- Extrait du texte:
━━━━━━━━━━

Le cardinal archevêque de Paris a donné une longue interview à La Croix pour évoquer la laïcité telle qu’elle se pratique et s’utilise en France dans le contexte des attentats de Paris du mois de janvier. Première surprise (mais est-vraiment une suprise ?) le cardinal André Vingt-Trois n’est pas loin de s’aligner sur la mobilisation du 11 janvier.
« De cet épisode, il reste cependant le sentiment réconfortant que, dans une situation de grande crise, les gens qui ne bougent généralement pas de chez eux sortent dans la rue au nom de valeurs jugées suffisamment essentielles pour qu’on ne les abandonne pas au seul jeu politique », affirme le cardinal.
Il avait été moins affirmatif au sujet des « Manifs pour tous » qui avaient mobilisé des millions de personnes, au fil des mois, pour défendre le socle de toute société humaine : le mariage et la famille. Mais sa prudence d’expression est bien connue…
La laïcité, une valeur du 11 janvier ?
Et quelles sont donc « ces valeurs du 11 janvier », l’interrogent les deux journalistes de La Croix, Bruno Bouvet et Samuel Lieven. Réponse : « La liberté d’expression et l’opposition à toute agression délibérément antisémite. Ce sont là deux éléments constitutifs de l’identité française et républicaine. » Il est bien révolu, le temps où l’enseignement de Grégoire XVI dans Mirari Vos dénonçait la liberté de la presse comme « funeste » et « exécrable » en ce qu’elle revendique le droit de répandre des « monstres de doctrines » et des « prodiges d’erreurs » était compris par le catholique moyen…
C’est bien cette liberté sans frein qui a permis de gangrener dans la société tout entière ce qui restait d’attachement commun à la loi naturelle.

━━━━━━━━━━

- Données sources:

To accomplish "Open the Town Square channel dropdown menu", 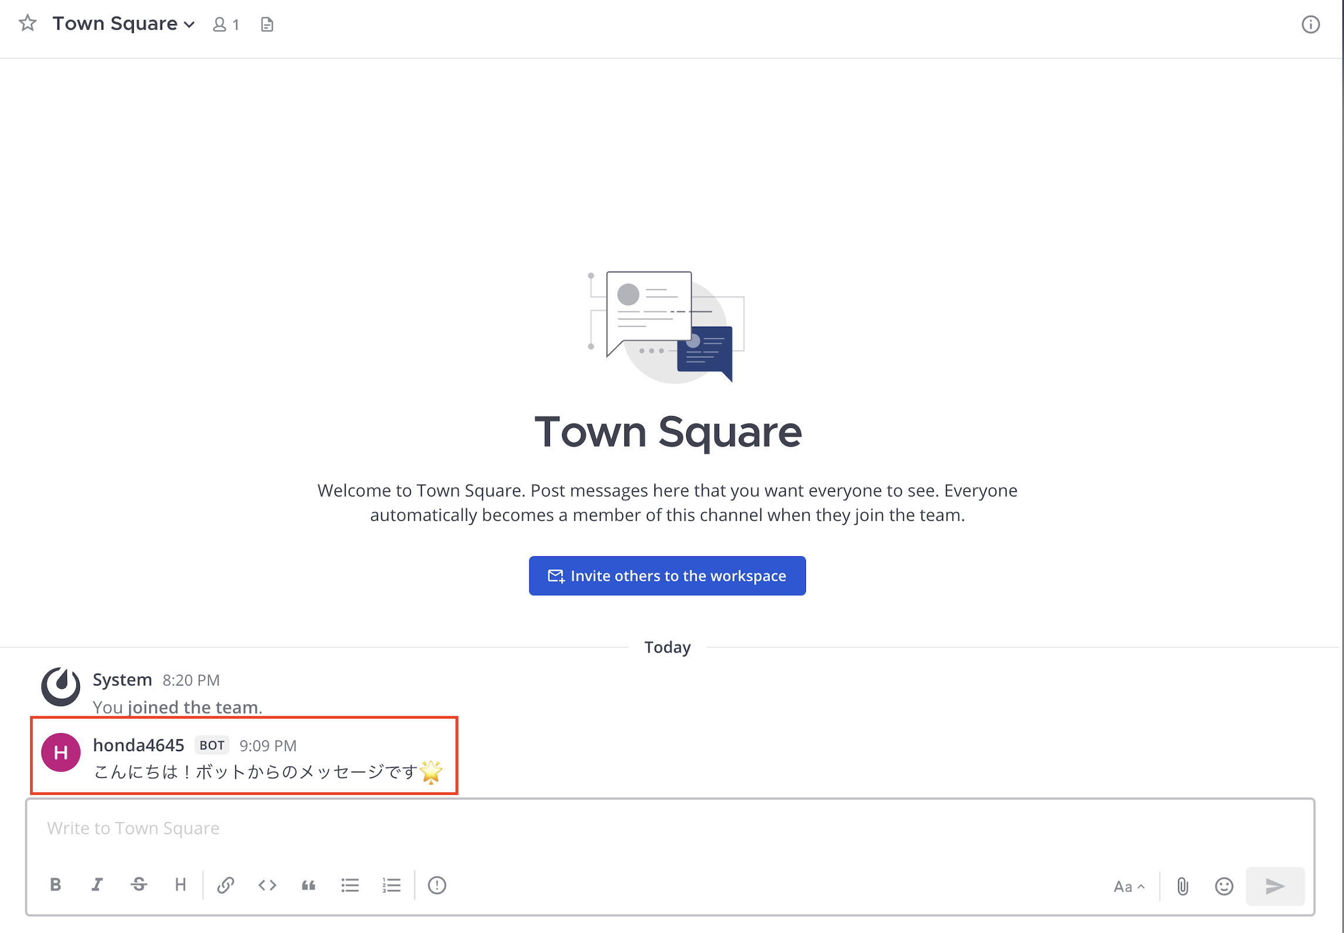I will click(124, 24).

━━━━━━━━━━

D'après l'extrait sur l'entretien du cardinal André Vingt-Trois, quelles sont les « valeurs du 11 janvier » ? Ces données n'entrent pas en jeu ici.

- Exercice corrigé: La liberté d'expression et l'opposition à toute agression délibérément antisémite.